§ TASK OBJECTIVE:
In the listing that follows, locate the line containing "Screen dimensions: 256x221" and the line containing "Task: Select the #CannesLions hashtag". Retype exactly those two lines and every line between them, and nothing more.

Start of SOURCE MATERIAL

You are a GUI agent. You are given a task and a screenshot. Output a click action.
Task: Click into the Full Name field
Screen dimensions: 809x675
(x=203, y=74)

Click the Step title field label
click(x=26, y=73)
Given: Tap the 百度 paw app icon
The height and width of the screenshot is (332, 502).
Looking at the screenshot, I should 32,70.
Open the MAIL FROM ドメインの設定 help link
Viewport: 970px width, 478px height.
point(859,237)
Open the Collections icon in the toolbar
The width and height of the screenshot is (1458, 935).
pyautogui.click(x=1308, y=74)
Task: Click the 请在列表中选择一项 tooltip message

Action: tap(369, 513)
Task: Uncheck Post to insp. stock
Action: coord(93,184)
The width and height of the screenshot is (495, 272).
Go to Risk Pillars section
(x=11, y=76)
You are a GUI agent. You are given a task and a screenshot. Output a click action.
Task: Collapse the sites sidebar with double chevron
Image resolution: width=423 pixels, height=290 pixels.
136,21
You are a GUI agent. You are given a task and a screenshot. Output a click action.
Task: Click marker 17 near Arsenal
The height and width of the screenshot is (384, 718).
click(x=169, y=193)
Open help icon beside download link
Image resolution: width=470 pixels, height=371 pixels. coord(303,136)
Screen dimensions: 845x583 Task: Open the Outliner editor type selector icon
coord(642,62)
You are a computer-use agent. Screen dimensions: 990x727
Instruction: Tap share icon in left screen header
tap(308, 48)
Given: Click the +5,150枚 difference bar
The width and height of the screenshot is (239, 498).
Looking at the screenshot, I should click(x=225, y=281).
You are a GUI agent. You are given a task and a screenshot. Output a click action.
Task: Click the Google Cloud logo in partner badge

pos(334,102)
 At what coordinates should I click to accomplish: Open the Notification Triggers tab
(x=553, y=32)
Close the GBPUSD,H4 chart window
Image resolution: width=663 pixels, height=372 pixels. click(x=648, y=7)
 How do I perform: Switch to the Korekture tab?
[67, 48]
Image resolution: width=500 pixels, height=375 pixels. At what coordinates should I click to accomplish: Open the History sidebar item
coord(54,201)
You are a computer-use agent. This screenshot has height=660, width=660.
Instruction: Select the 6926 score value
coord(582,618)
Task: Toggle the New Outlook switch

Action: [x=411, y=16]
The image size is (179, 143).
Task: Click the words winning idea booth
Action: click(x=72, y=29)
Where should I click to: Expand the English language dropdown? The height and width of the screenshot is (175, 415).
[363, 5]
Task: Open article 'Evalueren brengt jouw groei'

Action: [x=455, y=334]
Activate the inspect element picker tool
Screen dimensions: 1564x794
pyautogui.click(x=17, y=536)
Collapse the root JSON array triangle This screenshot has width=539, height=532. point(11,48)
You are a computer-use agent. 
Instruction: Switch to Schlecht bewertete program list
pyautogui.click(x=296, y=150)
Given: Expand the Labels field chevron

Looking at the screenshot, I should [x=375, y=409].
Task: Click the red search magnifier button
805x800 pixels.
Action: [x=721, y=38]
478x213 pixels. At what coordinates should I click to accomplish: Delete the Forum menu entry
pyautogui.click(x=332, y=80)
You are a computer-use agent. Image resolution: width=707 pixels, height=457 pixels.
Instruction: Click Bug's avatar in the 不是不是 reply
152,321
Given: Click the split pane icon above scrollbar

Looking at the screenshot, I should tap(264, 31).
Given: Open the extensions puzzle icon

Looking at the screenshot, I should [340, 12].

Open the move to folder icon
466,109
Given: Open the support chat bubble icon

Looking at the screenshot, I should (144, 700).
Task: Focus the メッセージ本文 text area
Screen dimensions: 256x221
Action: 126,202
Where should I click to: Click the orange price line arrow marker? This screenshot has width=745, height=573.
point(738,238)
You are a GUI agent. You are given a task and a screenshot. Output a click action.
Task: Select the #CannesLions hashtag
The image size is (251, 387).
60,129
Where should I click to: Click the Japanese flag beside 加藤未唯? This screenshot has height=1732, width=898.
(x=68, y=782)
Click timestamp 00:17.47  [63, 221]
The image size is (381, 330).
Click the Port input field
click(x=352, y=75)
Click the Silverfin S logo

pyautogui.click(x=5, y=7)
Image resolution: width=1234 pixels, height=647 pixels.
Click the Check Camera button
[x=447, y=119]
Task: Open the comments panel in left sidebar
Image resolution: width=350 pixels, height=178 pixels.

End of SOURCE MATERIAL

§ OUTPUT:
Screen dimensions: 256x221
Action: 126,202
Where should I click to: Click the orange price line arrow marker? This screenshot has width=745, height=573.
point(738,238)
You are a GUI agent. You are given a task and a screenshot. Output a click action.
Task: Select the #CannesLions hashtag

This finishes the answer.